Pajak Kendaraan Jadi Perhatian
Yudi menyebut penguatan kemandirian fiskal daerah perlu terus dilakukan melalui optimalisasi Pendapatan Asli Daerah (PAD).
Salah satu sumber penerimaan yang menjadi perhatian adalah PKB.
Karena itu, ia meminta seluruh pimpinan perangkat daerah ikut mendorong kepatuhan pembayaran pajak, baik untuk kendaraan dinas maupun kendaraan pribadi milik ASN.
Pesan tersebut kemudian diperkuat melalui peluncuran “Gebyar Panutan Pajak Kendaraan Bermotor” di lingkungan Pemerintah Kabupaten Banjar.
Program tersebut merupakan kolaborasi Pemkab Banjar dengan Pemerintah Provinsi Kalimantan Selatan, kepolisian, Samsat Martapura dan Jasa Raharja.
Melalui kegiatan ini, pelayanan perpajakan kendaraan bermotor diharapkan semakin mudah dijangkau masyarakat, dengan prosedur yang lebih ringkas, terbuka dan cepat.
“Pajak kita bayar, pembangunan kita rasakan. Taat pajak hari ini untuk Kabupaten Banjar yang lebih maju,” kata Yudi.
Tak Hanya Soal Pajak
Apel gabungan tersebut juga menjadi momentum Pemkab Banjar menegaskan pentingnya peningkatan kualitas sumber daya manusia, khususnya pada sektor kesehatan.

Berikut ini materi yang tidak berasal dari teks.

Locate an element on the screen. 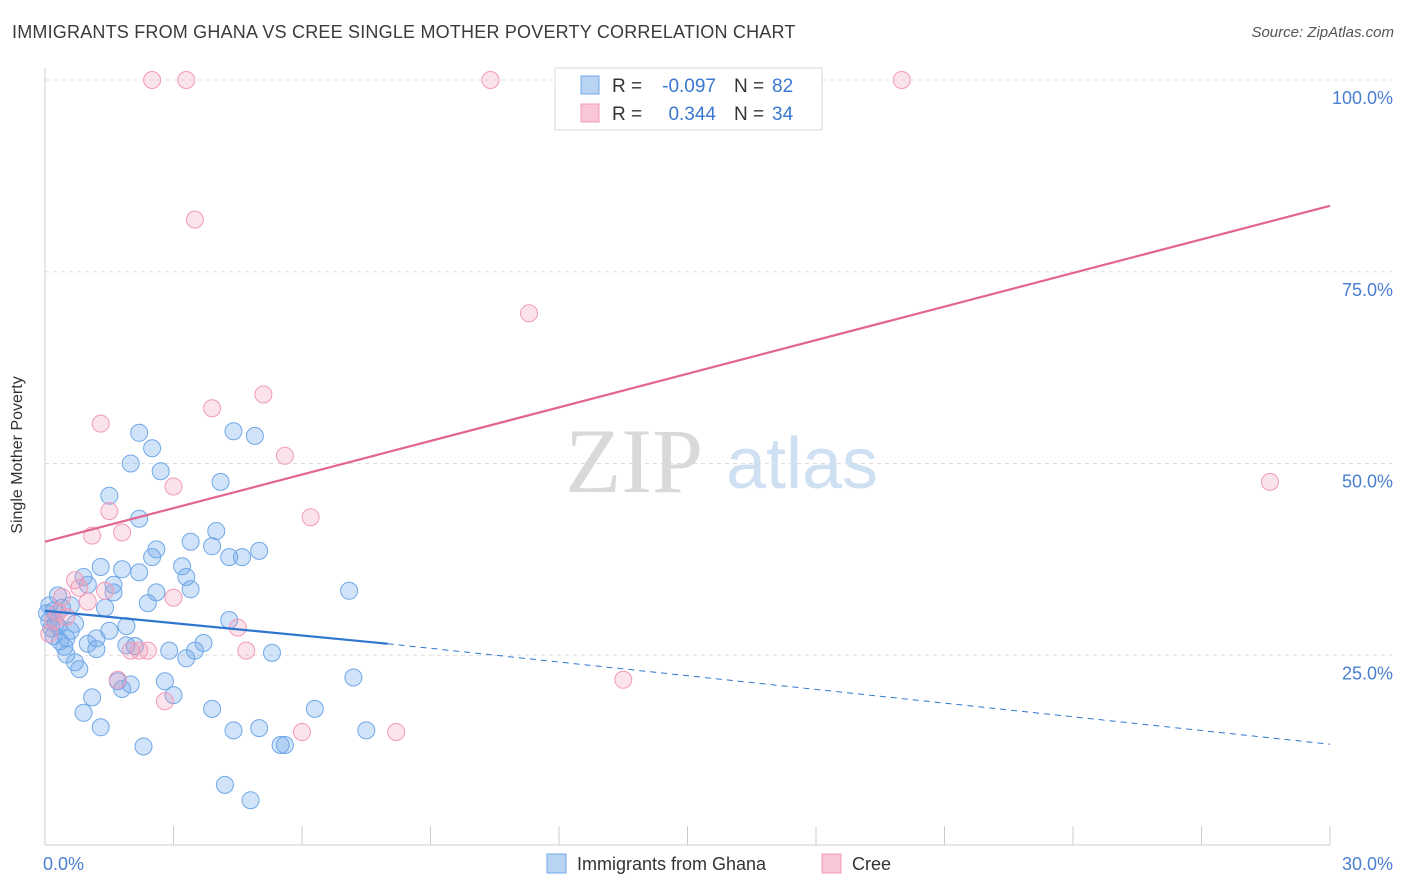  ghana-swatch is located at coordinates (590, 85).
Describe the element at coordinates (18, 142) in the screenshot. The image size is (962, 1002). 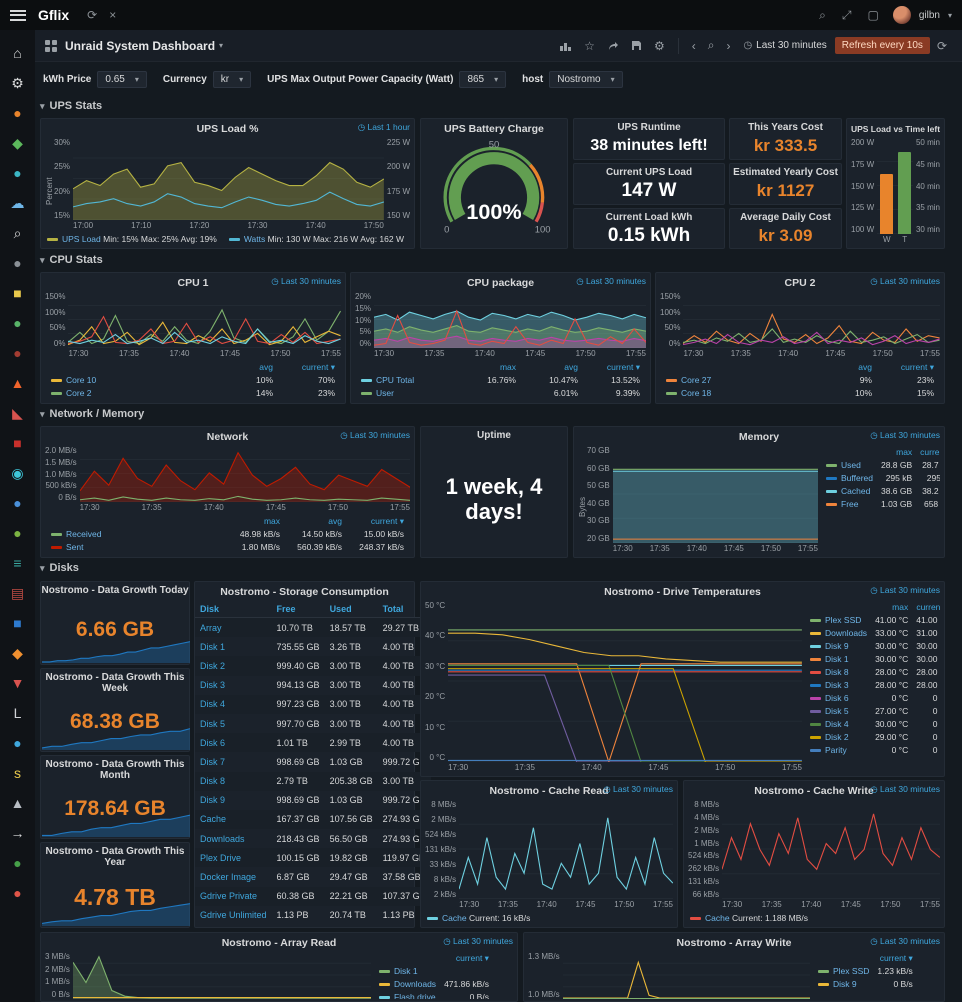
I see `app-green-diamond-icon: ◆` at that location.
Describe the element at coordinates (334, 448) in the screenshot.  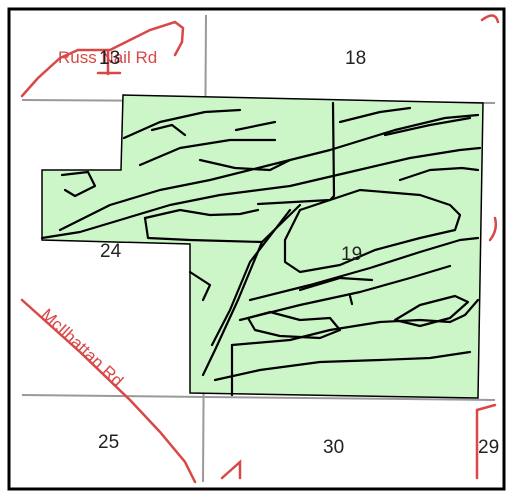
I see `section-label-30: 30` at that location.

Pemkab Banjar menyerahkan bantuan tugas belajar secara simbolis kepada dua tenaga medis, yakni dr Tia Ajarida Laily yang menempuh pendidikan dokter spesialis Ilmu Kesehatan Anak di Fakultas Kedokteran Universitas Lambung Mangkurat dan dr Muna yang menempuh pendidikan dokter spesialis Neurologi di fakultas yang sama.
Yudi mengatakan, bantuan tugas belajar merupakan bagian dari investasi daerah untuk meningkatkan kapasitas tenaga kesehatan.
Ia berharap keahlian yang diperoleh keduanya nantinya dapat memperkuat pelayanan kesehatan di Kabupaten Banjar sehingga masyarakat tidak selalu harus dirujuk ke luar daerah.
Apel kemudian ditutup dengan penyerahan notice pajak/STNK secara simbolis oleh Sekda Banjar kepada Kepala Bapenda Provinsi Kalsel sebagai tanda dimulainya Gebyar Panutan PKB di lingkungan Pemkab Banjar.